Action item: Give again, word for word, every line below from the one that has "Start camera with the Video button" through the one that has "Open the Info", both included, and no others.

Given information:
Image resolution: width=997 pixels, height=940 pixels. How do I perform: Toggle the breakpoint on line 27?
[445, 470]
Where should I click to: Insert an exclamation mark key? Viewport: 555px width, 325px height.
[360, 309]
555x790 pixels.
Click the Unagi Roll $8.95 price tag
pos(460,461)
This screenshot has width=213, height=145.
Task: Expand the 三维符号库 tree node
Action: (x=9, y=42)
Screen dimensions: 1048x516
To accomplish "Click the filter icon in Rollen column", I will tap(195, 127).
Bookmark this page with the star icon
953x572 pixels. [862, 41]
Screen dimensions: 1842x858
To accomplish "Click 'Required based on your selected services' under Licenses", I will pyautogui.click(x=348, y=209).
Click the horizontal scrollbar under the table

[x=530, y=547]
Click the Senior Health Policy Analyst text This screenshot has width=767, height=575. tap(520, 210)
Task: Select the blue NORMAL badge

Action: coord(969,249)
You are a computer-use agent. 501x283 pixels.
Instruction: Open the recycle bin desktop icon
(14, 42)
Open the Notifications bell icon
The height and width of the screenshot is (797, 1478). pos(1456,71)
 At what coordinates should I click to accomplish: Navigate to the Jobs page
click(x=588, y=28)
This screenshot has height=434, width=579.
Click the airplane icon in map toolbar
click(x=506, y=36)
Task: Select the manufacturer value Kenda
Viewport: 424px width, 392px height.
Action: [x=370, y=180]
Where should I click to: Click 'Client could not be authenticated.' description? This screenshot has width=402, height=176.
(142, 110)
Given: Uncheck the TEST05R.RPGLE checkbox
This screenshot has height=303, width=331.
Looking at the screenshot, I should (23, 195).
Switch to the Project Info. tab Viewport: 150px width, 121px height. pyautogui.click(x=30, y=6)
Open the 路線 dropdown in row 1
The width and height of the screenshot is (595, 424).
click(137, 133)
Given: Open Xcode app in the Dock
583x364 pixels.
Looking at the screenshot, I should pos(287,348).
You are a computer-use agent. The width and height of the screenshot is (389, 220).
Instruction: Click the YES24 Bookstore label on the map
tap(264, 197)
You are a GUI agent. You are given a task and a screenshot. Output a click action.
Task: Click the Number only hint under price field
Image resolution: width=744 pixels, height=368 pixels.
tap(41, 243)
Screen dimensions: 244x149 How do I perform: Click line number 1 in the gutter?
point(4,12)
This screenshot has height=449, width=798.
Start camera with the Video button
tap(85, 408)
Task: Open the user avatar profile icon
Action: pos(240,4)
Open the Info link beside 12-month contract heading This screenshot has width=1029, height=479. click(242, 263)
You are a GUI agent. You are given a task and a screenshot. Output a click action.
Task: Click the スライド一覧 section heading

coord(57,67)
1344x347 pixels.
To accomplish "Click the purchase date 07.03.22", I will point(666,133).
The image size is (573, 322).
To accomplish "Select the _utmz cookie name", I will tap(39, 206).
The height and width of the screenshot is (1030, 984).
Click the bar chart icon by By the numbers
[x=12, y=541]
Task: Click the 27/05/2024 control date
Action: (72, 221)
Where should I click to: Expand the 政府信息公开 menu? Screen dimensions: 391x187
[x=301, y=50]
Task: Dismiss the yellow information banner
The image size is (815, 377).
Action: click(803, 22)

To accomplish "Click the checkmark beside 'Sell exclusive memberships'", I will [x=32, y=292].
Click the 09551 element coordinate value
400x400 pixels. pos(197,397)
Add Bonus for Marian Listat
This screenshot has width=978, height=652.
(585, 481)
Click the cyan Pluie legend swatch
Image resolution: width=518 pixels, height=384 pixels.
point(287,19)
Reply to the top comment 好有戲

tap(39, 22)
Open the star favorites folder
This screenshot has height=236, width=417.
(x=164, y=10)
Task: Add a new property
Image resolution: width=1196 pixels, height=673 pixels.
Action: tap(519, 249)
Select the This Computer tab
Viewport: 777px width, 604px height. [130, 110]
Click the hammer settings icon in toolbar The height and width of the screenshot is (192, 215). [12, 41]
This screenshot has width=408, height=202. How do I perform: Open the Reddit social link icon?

Solution to this task:
Start camera with the Video button
tap(85, 408)
Task: Open the user avatar profile icon
Action: pos(240,4)
Open the Info link beside 12-month contract heading This screenshot has width=1029, height=479. click(242, 263)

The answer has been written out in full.